[EXERCISE PROMPT]:
Repeat, exactly as written, the lines from the one with "Open notifications via the bell icon" to the final line of the listing, and keep every picture out.

[PROVIDED ENTRIES Boundary: Start]

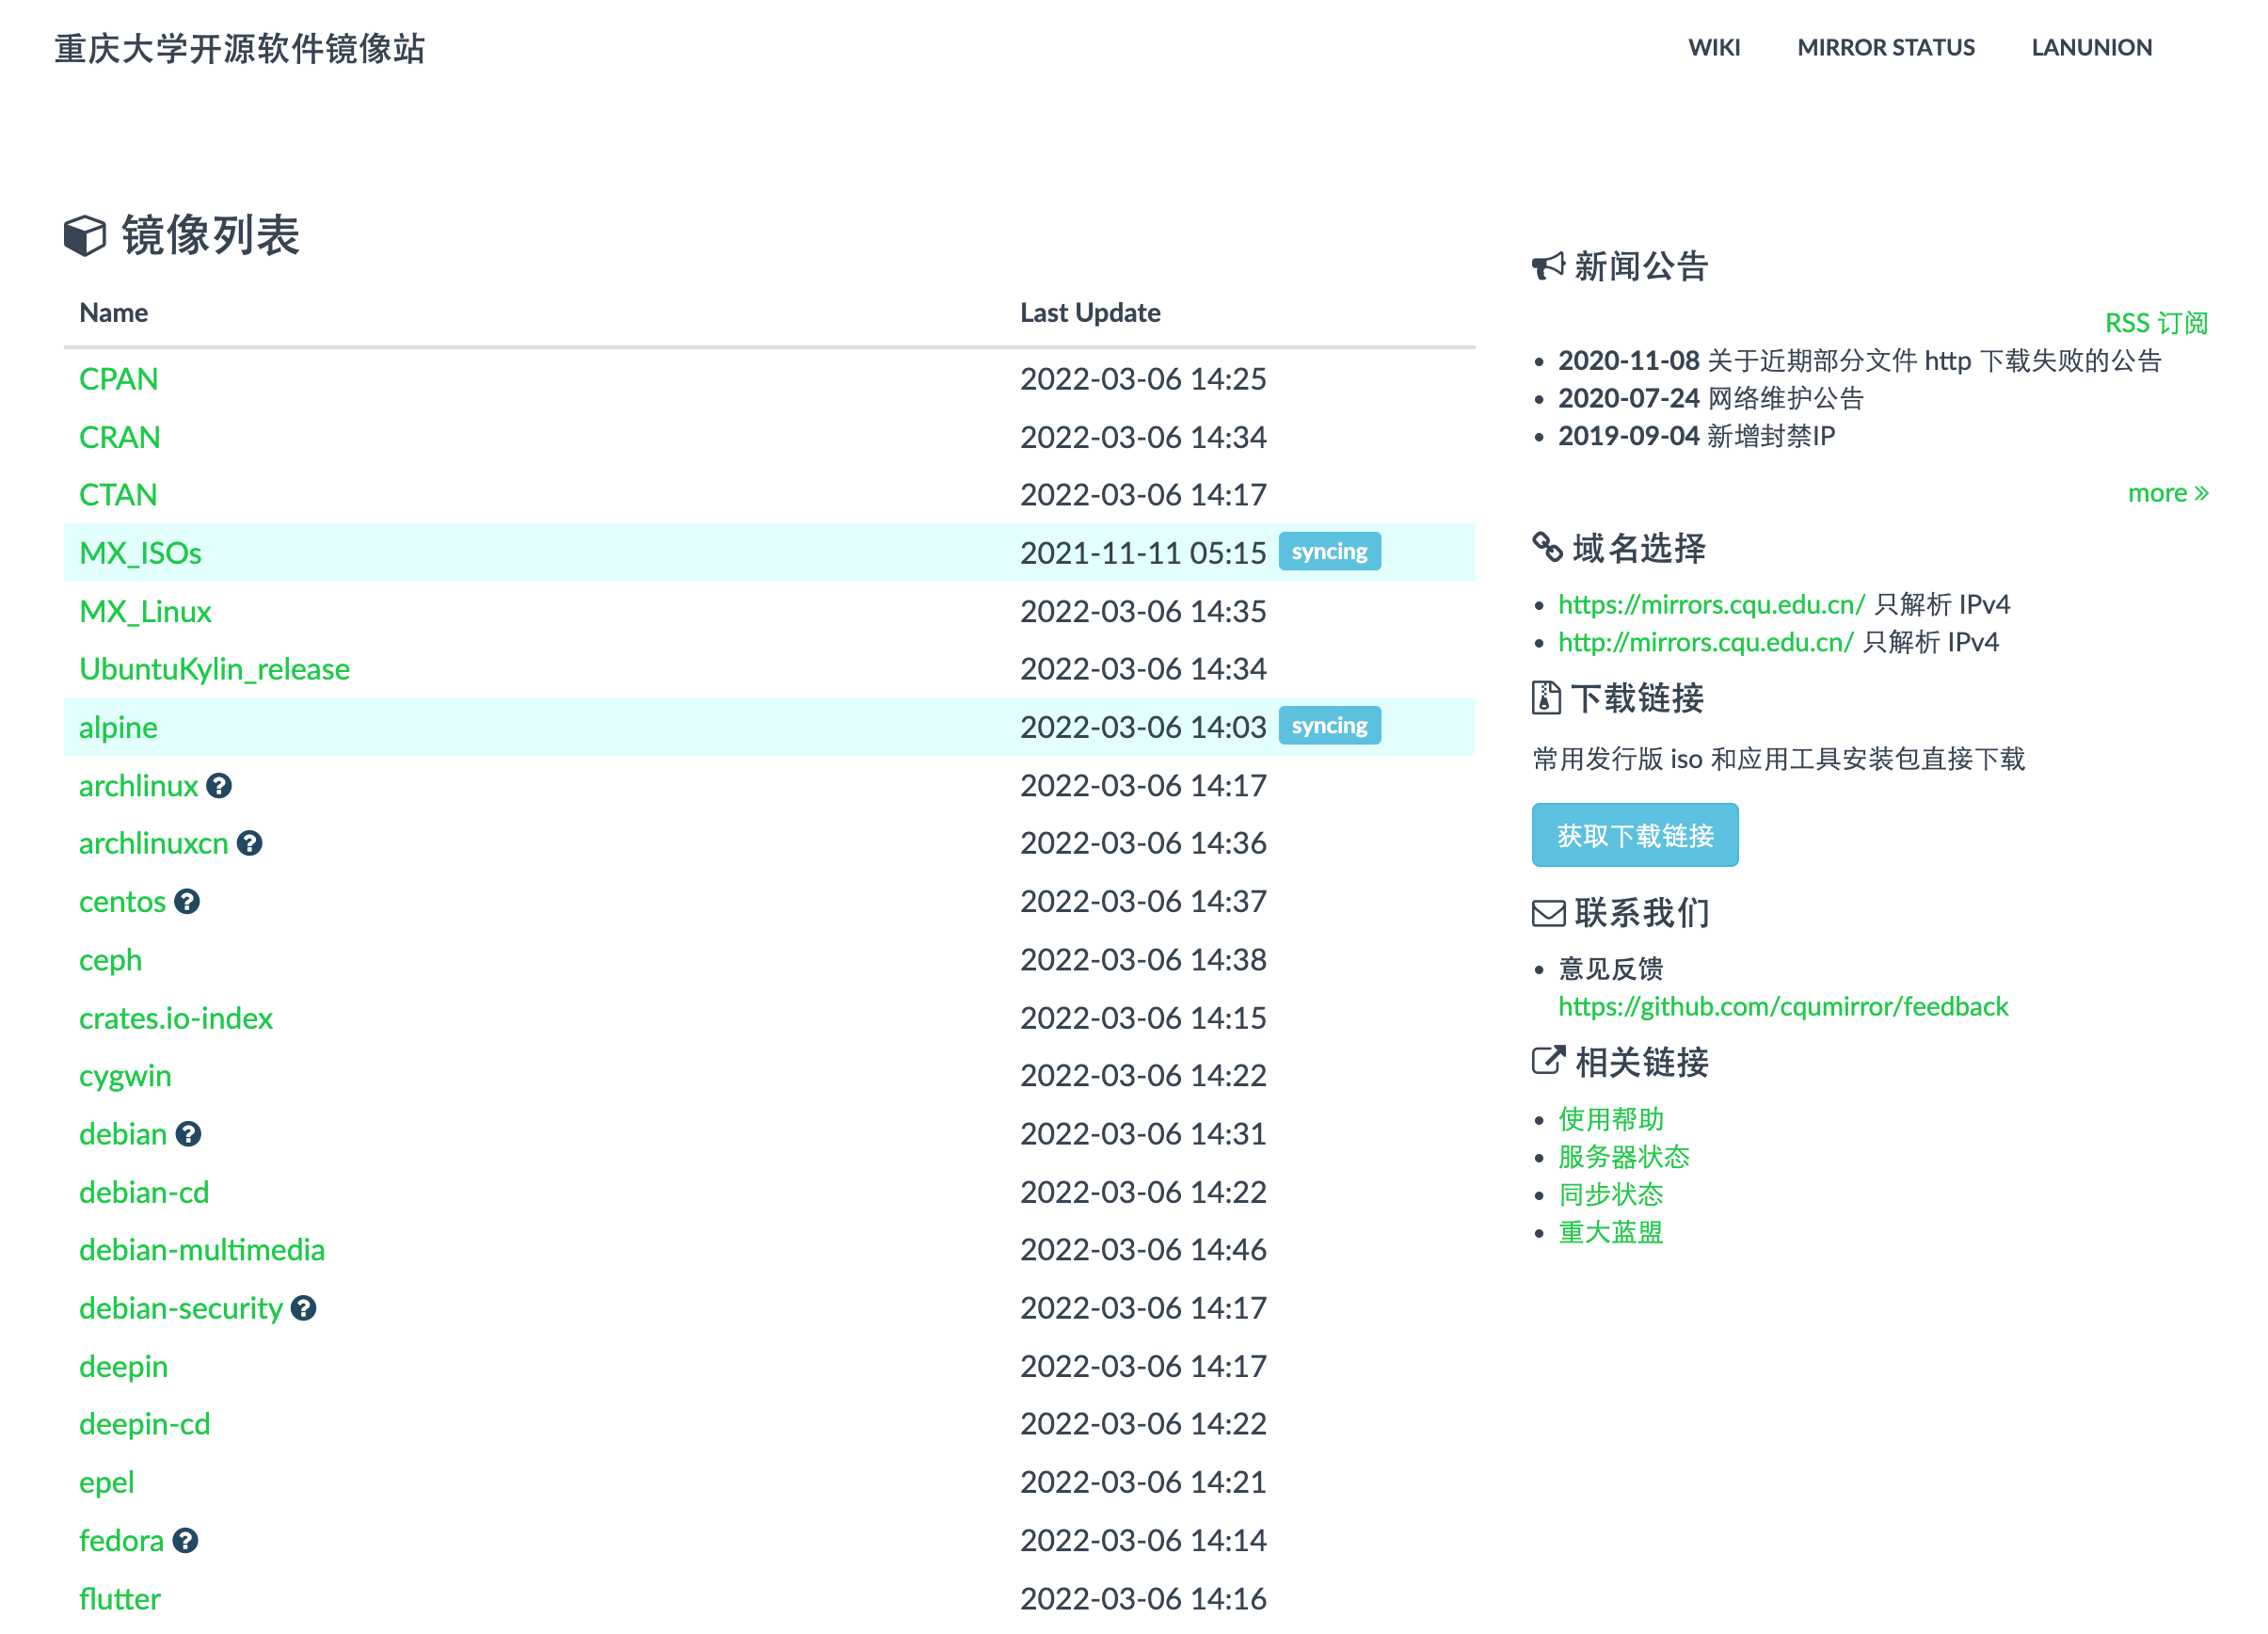Click help icon beside debian-security
This screenshot has height=1634, width=2268.
point(303,1308)

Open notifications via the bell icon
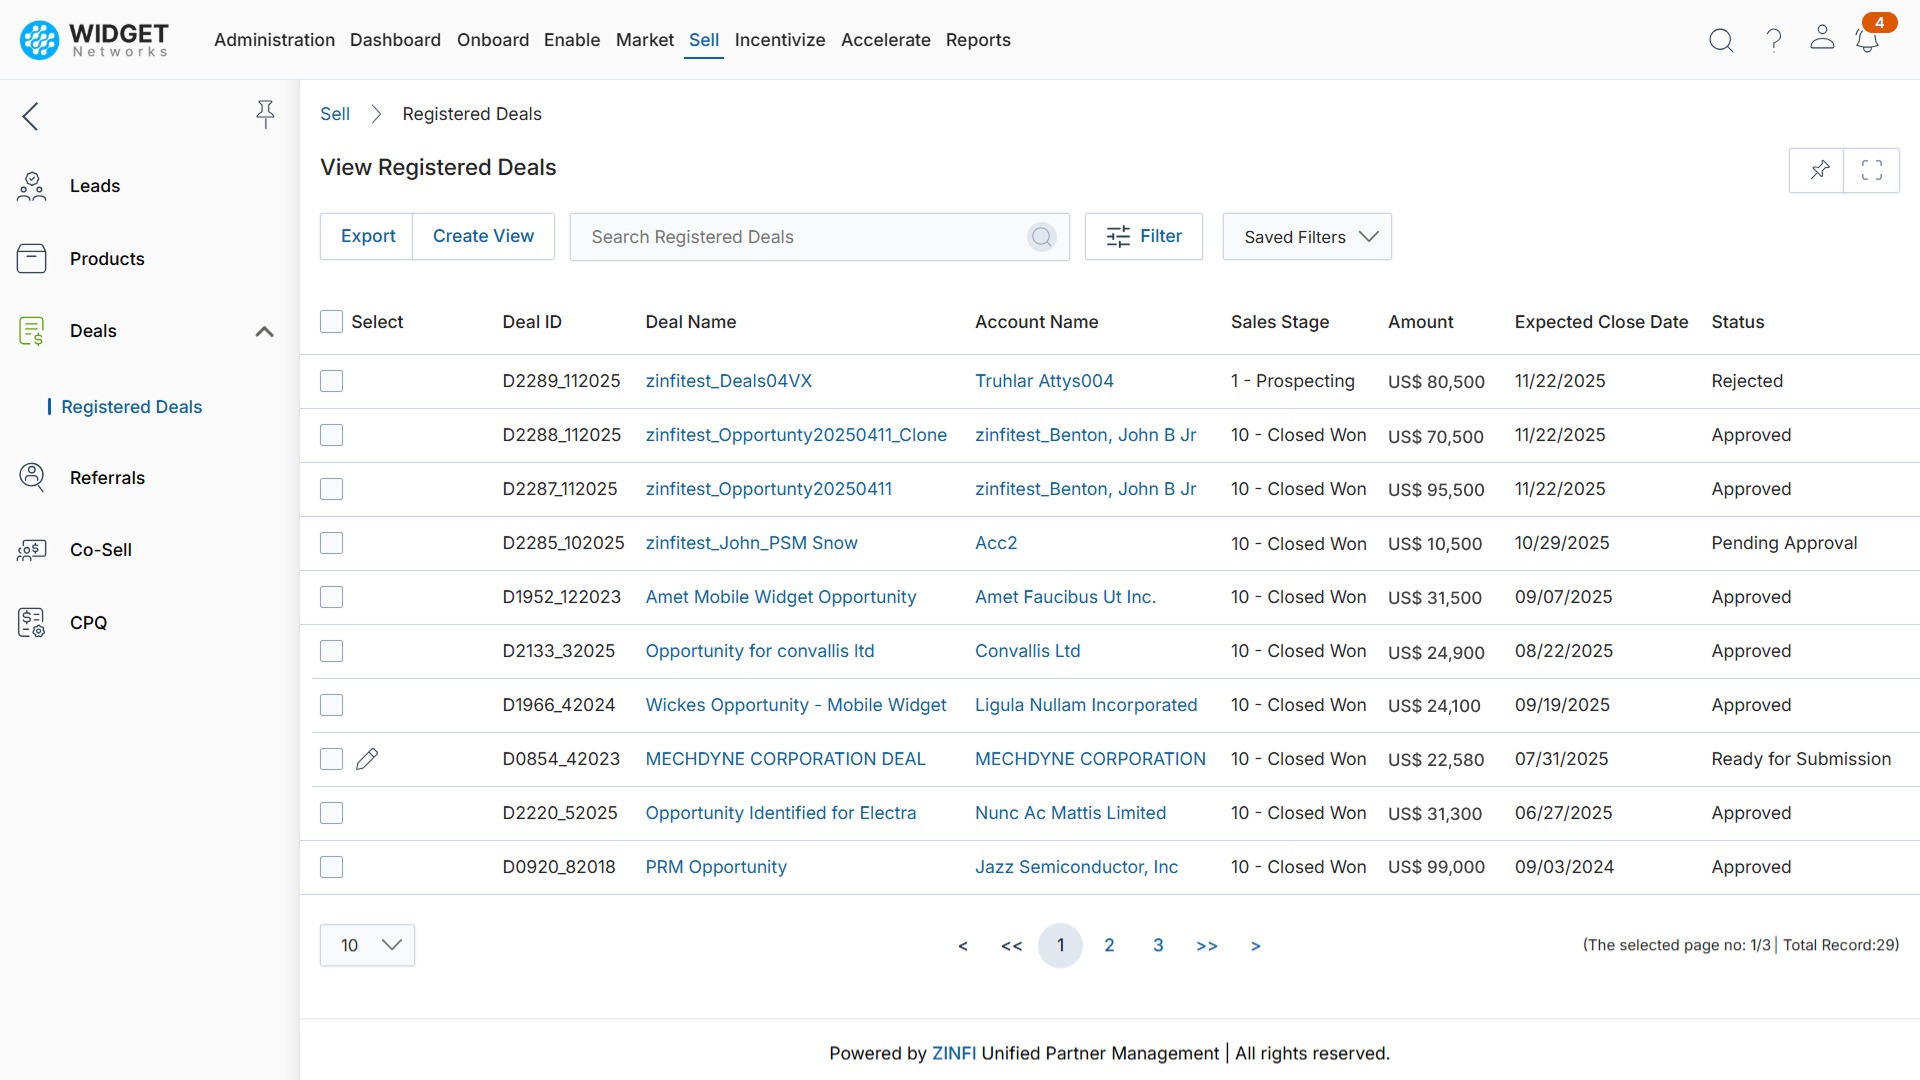(x=1868, y=40)
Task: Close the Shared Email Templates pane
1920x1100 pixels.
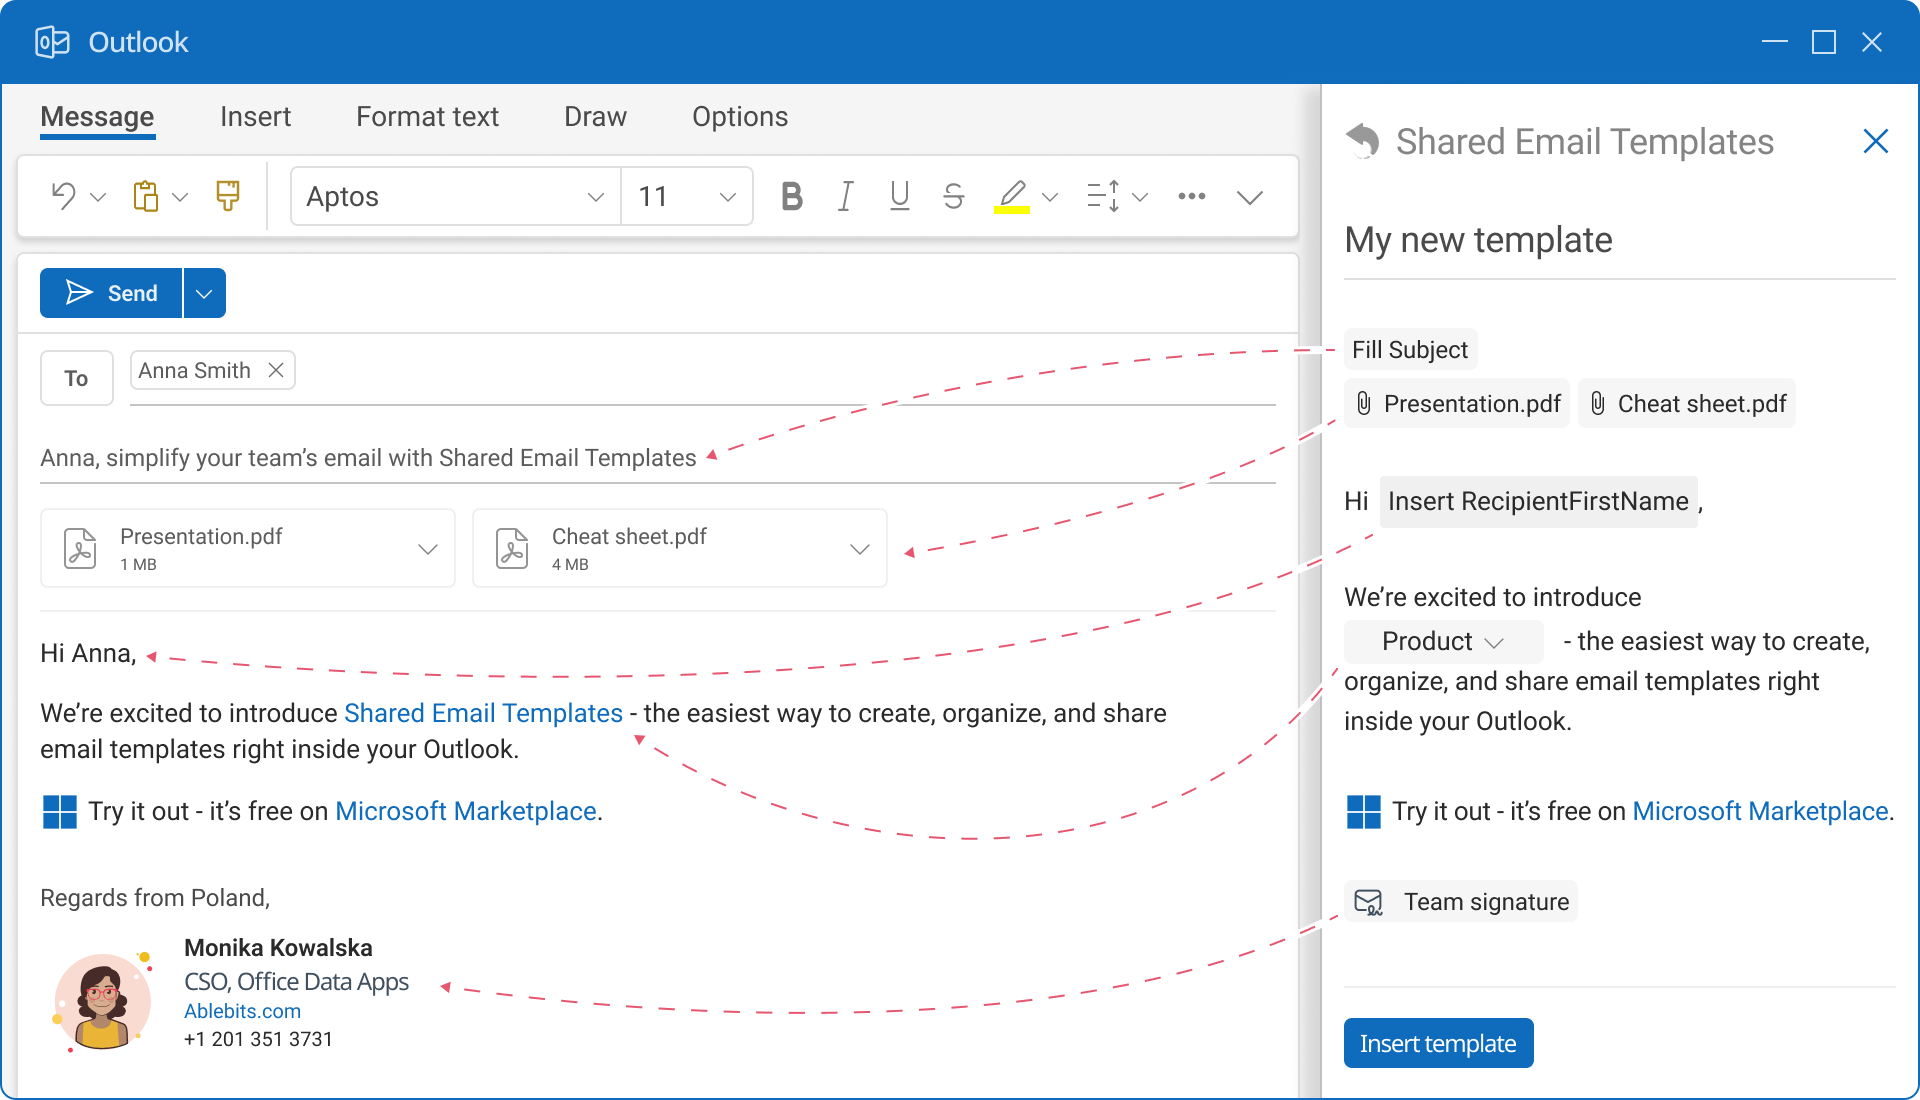Action: click(x=1875, y=141)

[PROVIDED ENTRIES Boundary: End]

[WRITTEN SOLUTION]:
Open notifications via the bell icon
(x=1868, y=40)
Task: Close the Shared Email Templates pane
1920x1100 pixels.
Action: click(x=1875, y=141)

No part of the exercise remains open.